[Selected passage]:
*** Begin section ***

Is ice the best answer for acute injuries?

Is ice really necessary after acute injuries?

Throughout our lives we are taught certain “absolutes” that are rarely questioned and simply assumed to be “true”. In physical therapy school, I was taught the basics of human physiology in how the body responds to injury where the initial inflammatory reactions are to be addressed with the RICE principle of rest, ice, compression, and elevation. With almost two decades of clinical experience, I have to question the application of ice post acute injury. An inflammatory response brings increased blood flow to the injured site in order to facilitate the healing process. The increased blood flow creates heat and warmth to the soft tissues and the application of ice/cold counters this response. I find that the most benefit from this is the temporary numbing effect of any pain experienced. And if any of the initial swelling does go down, it is more so temporary where the injured limb swells up again later on. Does ice actually hinder the healing process and have we been blindly following the RICE principle without challenging it? We were taught to get the swelling down as soon as a possible and that’s why ice is issued. Prolonged swelling prolongs the inflammatory response and delays healing (so they say). But what if the application of ice is the culprit in prolonging the inflammation?

What’s been working for me?

I find what helps the swelling of acute injuries best is the following:

1)   Rest
2)   Compression – either with an ace wrap or sleeve or with kinesiology tape
3)   Pain-free movement of the involved body part as well as its neighbors
4)   Elevation
5)   Drinking more water with some sea salt
6)   And what I find to be the most effective approach to facilitate the healing process as well as reduce the acute swelling: dry needling with acupuncture needles……

Obviously, sticking yourself with acupuncture needles is not the most practical approach and requires professional assistance but the first five are very realistic. You can still use some ice, in my opinion, if you have a lot of pain. And if you do have a lot of pain , you still may want to get it checked out by your doctor to rule out more serious pathology such as fractures.




Above is is a picture of my sister-in-law who had sprained her ankle the day before this picture was taken. I treated her with electro-acupuncture followed by application of kinesiology tape. Where prior to treatment she had significant difficulty putting weight on her right leg making walking unpleasant, she was pain-free and walking normally the next day. And immediately after treatment she noticed how much easier it was to weight bear on the right and less pain.

*** End section ***

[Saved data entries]

*** Begin section ***

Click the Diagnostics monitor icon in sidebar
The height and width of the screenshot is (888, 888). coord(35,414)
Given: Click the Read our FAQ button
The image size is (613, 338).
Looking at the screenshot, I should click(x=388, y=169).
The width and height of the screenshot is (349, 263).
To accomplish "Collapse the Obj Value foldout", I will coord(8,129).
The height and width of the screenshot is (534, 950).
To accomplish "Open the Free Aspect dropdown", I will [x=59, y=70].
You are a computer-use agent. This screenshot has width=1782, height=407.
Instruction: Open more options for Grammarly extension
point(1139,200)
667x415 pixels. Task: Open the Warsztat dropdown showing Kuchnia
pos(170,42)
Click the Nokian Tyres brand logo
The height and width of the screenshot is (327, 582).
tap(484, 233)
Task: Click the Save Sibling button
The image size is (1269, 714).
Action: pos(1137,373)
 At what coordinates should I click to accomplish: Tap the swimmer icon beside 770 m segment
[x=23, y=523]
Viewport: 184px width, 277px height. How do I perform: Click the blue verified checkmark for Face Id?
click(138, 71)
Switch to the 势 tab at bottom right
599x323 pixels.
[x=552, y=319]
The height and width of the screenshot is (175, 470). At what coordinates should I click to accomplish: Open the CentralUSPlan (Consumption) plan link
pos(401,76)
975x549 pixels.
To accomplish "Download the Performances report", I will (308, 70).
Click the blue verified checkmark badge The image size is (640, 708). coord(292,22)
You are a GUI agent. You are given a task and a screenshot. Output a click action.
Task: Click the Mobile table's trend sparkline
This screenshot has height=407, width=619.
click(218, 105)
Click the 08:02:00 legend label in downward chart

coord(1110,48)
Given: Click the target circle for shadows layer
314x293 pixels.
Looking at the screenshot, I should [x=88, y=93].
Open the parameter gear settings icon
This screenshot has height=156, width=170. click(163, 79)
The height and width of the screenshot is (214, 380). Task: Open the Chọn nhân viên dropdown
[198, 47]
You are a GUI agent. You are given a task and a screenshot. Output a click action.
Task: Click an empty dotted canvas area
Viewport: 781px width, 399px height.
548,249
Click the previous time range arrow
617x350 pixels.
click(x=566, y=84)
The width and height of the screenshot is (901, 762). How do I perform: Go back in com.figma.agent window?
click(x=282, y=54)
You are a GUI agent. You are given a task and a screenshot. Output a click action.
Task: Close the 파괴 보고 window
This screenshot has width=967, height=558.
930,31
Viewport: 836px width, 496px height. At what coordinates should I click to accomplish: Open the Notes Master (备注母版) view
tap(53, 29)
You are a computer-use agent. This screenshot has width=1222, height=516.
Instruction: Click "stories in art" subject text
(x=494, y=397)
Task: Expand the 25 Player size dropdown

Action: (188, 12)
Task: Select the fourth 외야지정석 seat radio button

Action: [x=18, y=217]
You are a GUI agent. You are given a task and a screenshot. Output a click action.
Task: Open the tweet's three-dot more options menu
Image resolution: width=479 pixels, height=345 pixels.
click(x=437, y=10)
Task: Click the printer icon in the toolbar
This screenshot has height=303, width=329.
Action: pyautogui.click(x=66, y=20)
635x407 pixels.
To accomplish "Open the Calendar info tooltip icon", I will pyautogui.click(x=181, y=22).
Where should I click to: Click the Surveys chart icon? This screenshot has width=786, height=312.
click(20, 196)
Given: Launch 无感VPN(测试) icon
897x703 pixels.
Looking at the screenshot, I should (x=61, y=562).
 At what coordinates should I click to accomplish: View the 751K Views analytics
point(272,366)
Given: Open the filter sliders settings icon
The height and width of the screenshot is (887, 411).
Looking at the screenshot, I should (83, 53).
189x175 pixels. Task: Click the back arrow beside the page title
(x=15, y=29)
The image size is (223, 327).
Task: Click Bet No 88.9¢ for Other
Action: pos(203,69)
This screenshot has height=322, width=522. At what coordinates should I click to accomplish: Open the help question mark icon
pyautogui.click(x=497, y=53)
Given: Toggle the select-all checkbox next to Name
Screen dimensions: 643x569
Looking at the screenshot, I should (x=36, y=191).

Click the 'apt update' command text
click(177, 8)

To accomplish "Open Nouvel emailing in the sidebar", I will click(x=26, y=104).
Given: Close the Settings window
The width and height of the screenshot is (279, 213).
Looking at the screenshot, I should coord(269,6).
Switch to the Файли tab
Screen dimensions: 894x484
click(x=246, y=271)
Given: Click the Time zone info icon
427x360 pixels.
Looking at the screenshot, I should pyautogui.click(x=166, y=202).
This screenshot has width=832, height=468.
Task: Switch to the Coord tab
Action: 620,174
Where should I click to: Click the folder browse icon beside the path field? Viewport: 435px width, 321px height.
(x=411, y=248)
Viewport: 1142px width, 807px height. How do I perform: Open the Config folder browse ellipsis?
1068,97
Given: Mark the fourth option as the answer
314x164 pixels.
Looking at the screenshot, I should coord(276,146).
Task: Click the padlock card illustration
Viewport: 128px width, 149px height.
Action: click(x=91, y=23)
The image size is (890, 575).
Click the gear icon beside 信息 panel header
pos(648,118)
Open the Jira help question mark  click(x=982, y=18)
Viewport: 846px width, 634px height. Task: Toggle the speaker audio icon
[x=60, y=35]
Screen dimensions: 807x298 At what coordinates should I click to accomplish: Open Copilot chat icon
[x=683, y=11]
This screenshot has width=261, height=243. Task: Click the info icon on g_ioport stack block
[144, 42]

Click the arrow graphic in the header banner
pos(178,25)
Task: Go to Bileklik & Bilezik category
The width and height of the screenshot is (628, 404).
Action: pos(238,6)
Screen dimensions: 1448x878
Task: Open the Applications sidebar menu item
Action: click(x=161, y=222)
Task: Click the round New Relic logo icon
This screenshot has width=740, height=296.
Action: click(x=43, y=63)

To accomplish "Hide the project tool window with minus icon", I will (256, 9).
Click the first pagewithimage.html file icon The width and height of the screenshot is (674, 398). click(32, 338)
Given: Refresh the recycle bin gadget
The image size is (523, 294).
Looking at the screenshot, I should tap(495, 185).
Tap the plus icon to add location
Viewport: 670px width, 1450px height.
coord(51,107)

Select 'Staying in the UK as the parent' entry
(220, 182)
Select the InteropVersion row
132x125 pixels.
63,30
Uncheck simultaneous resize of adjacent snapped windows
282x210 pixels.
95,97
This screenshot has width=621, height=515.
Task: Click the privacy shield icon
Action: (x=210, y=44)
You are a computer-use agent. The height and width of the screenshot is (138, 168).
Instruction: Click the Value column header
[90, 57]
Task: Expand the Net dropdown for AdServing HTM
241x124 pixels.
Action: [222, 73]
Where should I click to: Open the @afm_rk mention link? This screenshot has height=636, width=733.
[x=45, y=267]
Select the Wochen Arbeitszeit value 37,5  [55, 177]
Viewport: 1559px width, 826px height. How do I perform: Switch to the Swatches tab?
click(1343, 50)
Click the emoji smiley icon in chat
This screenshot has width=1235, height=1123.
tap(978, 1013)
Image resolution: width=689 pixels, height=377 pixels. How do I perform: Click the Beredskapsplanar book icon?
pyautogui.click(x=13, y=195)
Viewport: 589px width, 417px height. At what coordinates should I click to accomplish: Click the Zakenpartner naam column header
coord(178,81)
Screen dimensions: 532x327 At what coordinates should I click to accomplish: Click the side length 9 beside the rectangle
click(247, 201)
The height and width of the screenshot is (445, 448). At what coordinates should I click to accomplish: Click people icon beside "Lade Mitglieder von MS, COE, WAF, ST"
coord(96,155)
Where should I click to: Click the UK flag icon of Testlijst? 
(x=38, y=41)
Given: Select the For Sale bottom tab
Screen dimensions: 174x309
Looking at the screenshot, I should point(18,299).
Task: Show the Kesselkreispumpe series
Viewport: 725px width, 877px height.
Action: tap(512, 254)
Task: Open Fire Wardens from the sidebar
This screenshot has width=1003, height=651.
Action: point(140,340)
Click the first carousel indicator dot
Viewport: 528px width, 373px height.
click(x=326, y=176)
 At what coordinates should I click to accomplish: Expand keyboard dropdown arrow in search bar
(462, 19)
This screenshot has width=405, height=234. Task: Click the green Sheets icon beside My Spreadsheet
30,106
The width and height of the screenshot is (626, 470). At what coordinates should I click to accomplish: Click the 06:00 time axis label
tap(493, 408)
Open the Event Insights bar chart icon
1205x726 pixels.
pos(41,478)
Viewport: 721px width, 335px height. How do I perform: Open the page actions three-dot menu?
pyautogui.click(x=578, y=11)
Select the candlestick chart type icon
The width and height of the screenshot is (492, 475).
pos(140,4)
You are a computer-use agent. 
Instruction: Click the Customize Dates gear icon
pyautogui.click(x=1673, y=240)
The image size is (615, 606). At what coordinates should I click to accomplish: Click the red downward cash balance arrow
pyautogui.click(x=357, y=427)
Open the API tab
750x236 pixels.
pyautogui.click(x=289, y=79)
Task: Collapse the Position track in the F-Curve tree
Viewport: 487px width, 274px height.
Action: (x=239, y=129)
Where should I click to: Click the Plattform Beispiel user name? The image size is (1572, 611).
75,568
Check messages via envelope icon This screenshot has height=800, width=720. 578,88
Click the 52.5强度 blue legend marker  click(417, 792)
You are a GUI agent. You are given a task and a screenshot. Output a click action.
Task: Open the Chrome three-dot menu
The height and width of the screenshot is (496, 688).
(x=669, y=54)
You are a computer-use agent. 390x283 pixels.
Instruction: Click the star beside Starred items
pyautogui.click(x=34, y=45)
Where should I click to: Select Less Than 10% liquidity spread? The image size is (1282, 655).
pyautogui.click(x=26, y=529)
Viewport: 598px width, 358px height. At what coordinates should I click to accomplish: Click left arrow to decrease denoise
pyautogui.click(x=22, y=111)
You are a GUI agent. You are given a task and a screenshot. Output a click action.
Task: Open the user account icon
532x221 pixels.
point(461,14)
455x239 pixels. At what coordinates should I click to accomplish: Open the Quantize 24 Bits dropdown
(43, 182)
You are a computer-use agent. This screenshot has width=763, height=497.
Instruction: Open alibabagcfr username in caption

*** End section ***

[Task directions]: Summarize the piece on icing acute injuries in two sentences. The lines come from a separate source unrelated to the text.

[The answer]: With almost two decades of clinical experience, the author questions applying ice after acute injuries, finding that its main benefit is temporary numbing of pain and that any drop in swelling is often temporary. The author instead favors rest, compression, pain-free movement, elevation, drinking more water with some sea salt, and dry needling, while still allowing some ice for a lot of pain and suggesting a doctor's check to rule out problems such as fractures.